Zukunft der Datenschutzaufsicht
Es ist nicht zu übersehen, dass sich die deutschen Datenschutzbehörden im Hinblick auf ihre jeweilige Unabhängigkeit mitunter schwer tun, gemeinsame Positionen zu finden. Insbesondere aus Wirtschaft und Wissenschaft wird kritisiert, dass die Datenschutzbehörden teilweise nach uneinheitlichen Kriterien entscheiden und in vergleichbaren Konstellationen zu unterschiedlichen Ergebnissen kommen. Es ist daher nicht verwunderlich, dass sich die Expertenkommission mit dieser unbefriedigenden Situation auseinandersetzt. Das Gutachten schlägt vor, die Aufsicht für den nicht-öffentlichen Bereich (Unternehmen), die heute bei den Ländern liegt, auf die BfDI zu verlagern (s. dazu auch Roßnagel ZD 2025, 181 f.).
Dieser Vorschlag vermag nicht vollständig zu überzeugen. So stellt sich die Frage, ob die vorgeschlagene Zentralisierung mit dem Grundsatz vereinbar ist, dass die Länder für den Vollzug von Bundesrecht zuständig sind. Fraglich ist zudem, wie eine Bundesbehörde ihre Aufsichtsfunktion in der Fläche, insbesondere gegenüber kleinen und mittleren Unternehmen, wahrnehmen soll. Auch für die Bürgerinnen und Bürger wäre es kaum nachvollziehbar, wenn die Bäckerei auf dem Marktplatz von einer Bundesbehörde beaufsichtigt würde, das Rathaus gegenüber aber weiterhin der Datenschutzkontrolle durch eine Landesbehörde unterläge.

* _Aufgelistete Zeilen_:
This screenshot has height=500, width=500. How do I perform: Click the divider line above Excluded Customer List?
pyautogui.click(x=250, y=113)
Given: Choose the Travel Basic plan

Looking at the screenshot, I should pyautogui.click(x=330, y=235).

...

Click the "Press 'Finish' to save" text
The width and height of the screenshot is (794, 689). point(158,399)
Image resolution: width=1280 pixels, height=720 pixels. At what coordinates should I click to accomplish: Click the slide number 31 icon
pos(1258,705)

* _Aufgabenstellung_:
Gib an, auf welche Stelle das Gutachten laut dem Text zur Datenschutzaufsicht die Aufsicht für den nicht-öffentlichen Bereich verlagern will. Die Zeilen spielen hierfür keine Rolle.

* _Ergebnis der Übung_:
Das Gutachten schlägt vor, diese Aufsicht von den Ländern auf die BfDI zu verlagern.